Крабат, или Преображение мира
Шрифт:
На этом комоде под зеркалом возле окна стояли четыре фотографии в одинаковых рамках. Каждый день она тряпкой смахивала пыль, которой не видела, с гладких бумажных лиц, которых не узнавала. Она просто знала этот ряд - два сына по краям, две дочери посредине, - и этого было достаточно, чтобы рука ее на ощупь стирала с них пыль: фотографии оборачивались историями, связанными с детьми, на каждую из них приходился один удар сердца и еще один - на переход к следующей, так что каждое фото стояло особняком"

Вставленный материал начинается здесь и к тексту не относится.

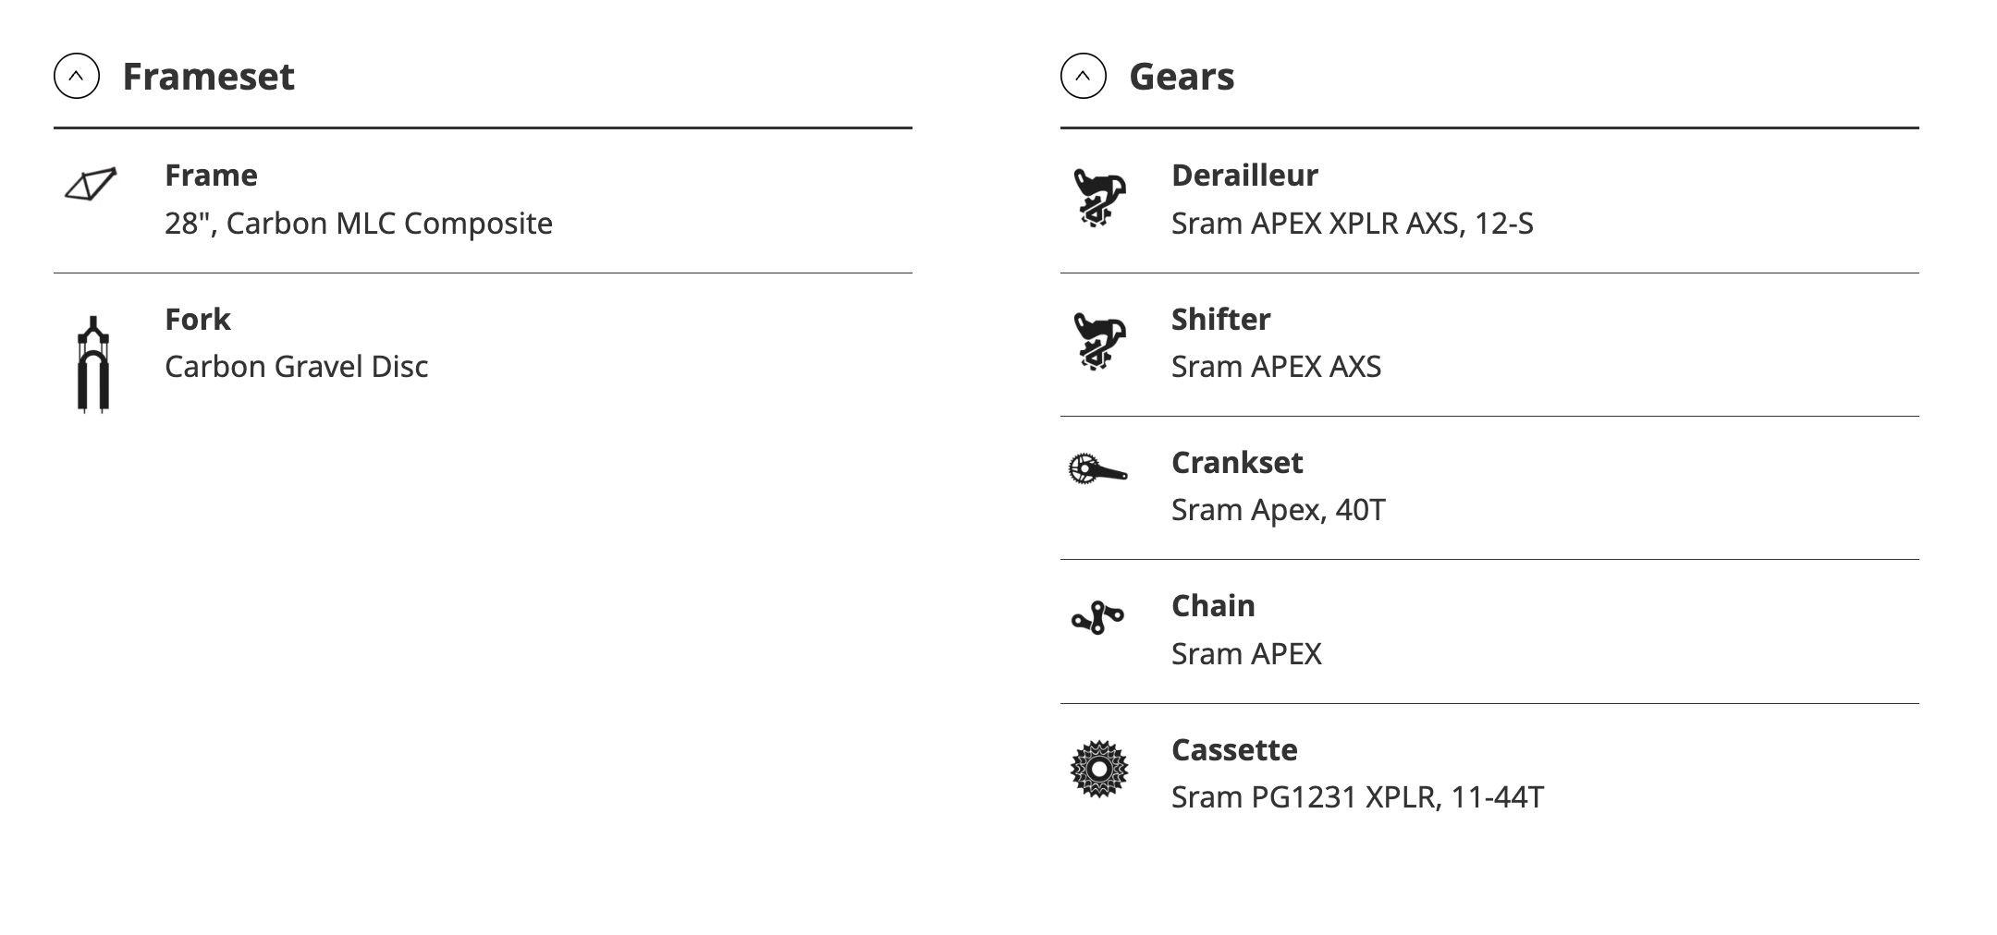Click the Derailleur label

[x=1244, y=175]
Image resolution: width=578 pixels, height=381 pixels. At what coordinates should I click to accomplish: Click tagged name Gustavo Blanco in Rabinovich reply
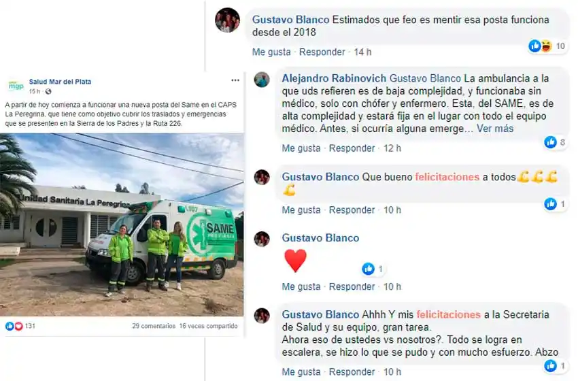click(425, 78)
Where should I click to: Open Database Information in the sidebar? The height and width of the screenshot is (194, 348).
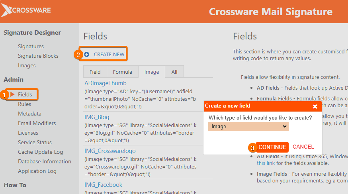45,161

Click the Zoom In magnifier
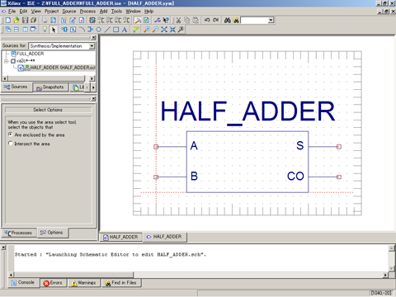click(x=147, y=30)
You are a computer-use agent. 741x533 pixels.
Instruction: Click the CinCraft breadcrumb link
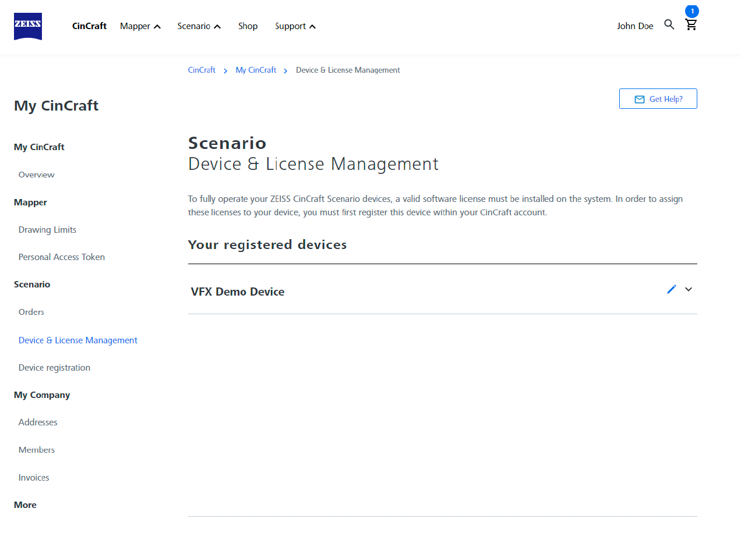pos(202,70)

Все истории начинались одинаково: "Помню, однажды...", а добавить к ним от себя ей было нечего, потому что мысль-вывод из каждой истории была замурована в ее мозгу, и слабые глаза женщины-матери уже не искали
За многие годы мозг ее измучился и устал от тысяч "когда", "что" и "как", сверливших его днем и ночью, хотя вопросы эти касались не мировых проблем, а всего лишь ничтожных и будничных забот матери - молоко и хлеб, здоровье и жизнь тех четверых, чьи фотографии стояли на комоде, а также ее мужа Хандриаса и - в самую последнюю очередь - ее самой; и никаких возможностей для их решения, кроме как молиться Господу и с кротостью, страхом и надеждой сносить его глухоту. С вечным страхом и вечной надеждой, а под конец еще и с мучительным "за что" в течение более двадцати лет, прошедших с того дня, как ее младшего, ее Мати, принесли домой белого как полотно и с круглой дырой в груди; круглая дыра разверзлась и в ее бедном мозгу, который чуть было не угас, но из последних сил все-таки затянул живыми клетками открытую рану вопроса. От всего этого остались лишь четыре одинаковые рамки с фотографиями на комоде.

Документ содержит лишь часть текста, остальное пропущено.